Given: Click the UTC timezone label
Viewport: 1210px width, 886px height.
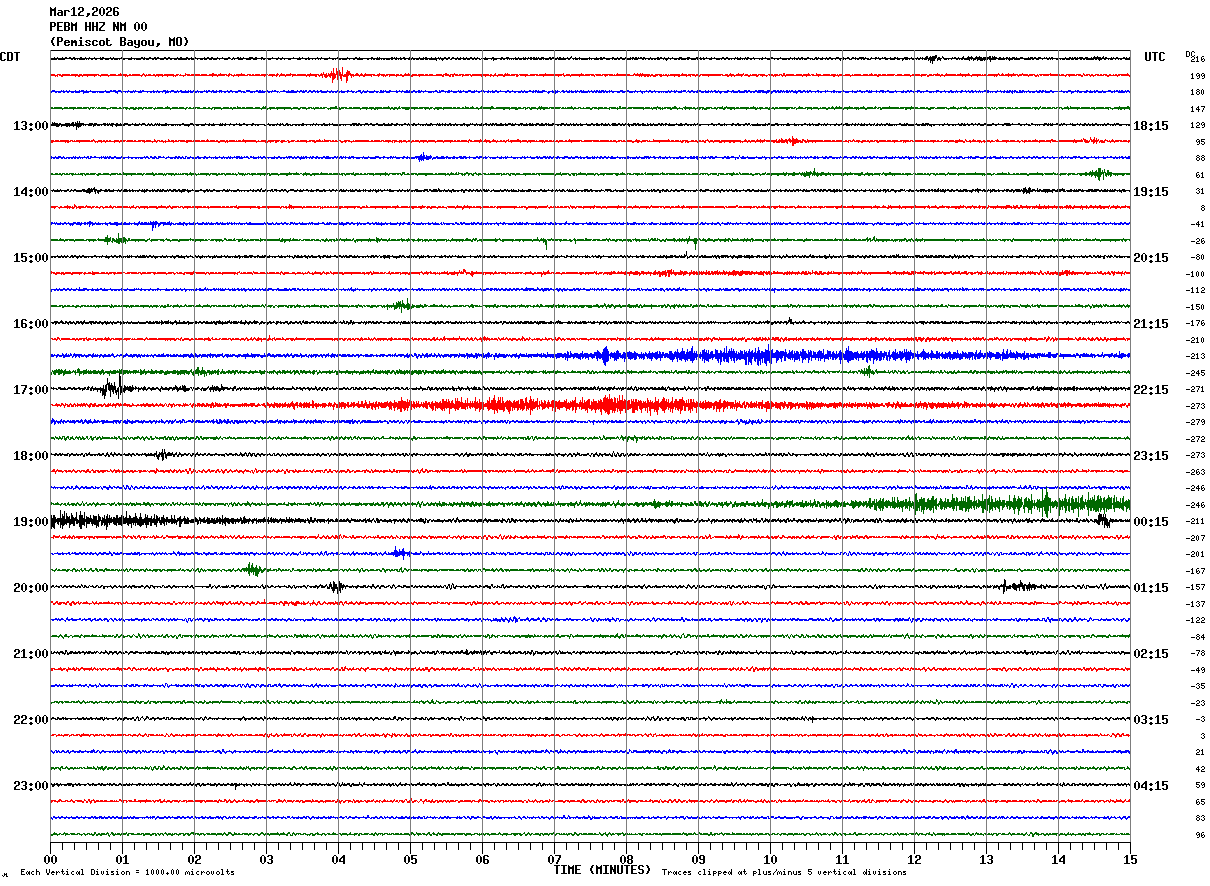Looking at the screenshot, I should click(1155, 57).
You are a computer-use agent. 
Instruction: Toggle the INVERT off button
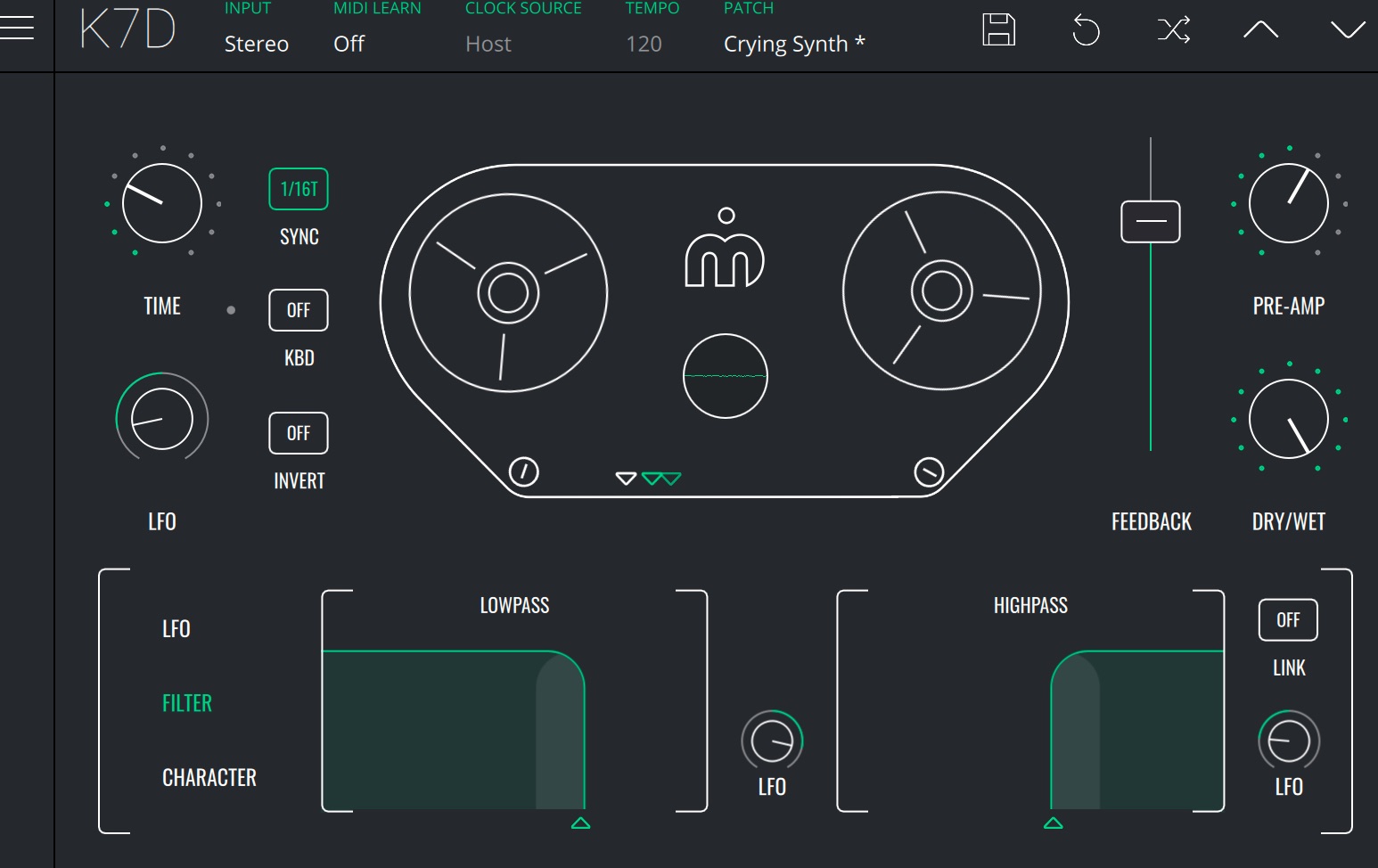(299, 433)
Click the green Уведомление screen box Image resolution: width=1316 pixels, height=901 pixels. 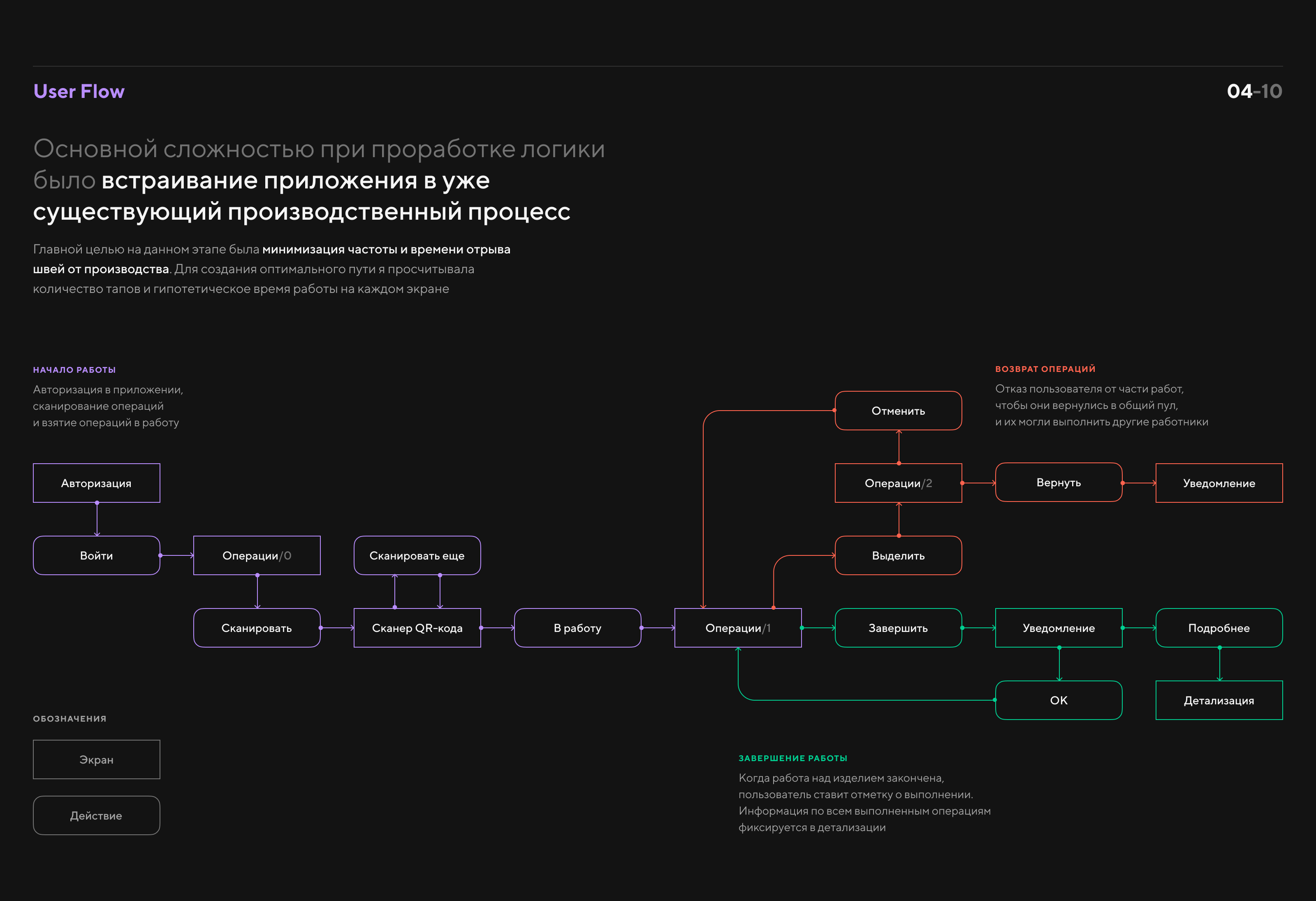1058,628
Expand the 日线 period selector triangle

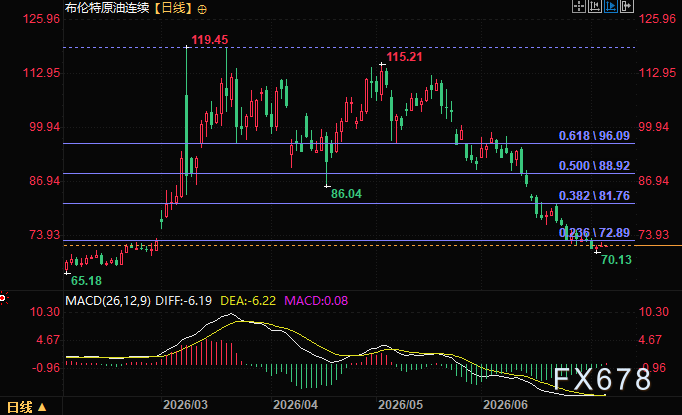[42, 407]
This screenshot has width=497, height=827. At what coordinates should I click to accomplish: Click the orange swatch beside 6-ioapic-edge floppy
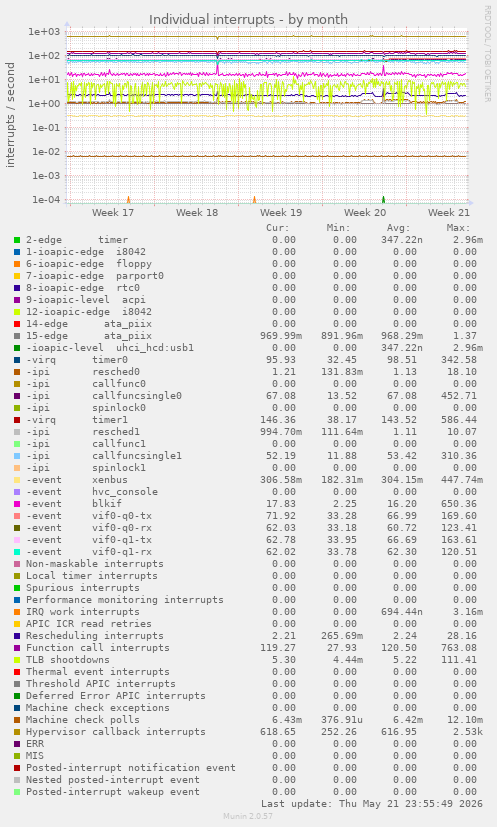17,264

### Stated exercise
Rewrite the part that opens with the line containing "This screenshot has" and runs through the last of the lines, keeping all of their text, and add 83 to every number in the coordinates given as answers. Leave the pictures out.

### Exercise solution
This screenshot has width=497, height=827. At what coordinates should I click to accomplish: Click the orange swatch beside 6-ioapic-edge floppy
100,347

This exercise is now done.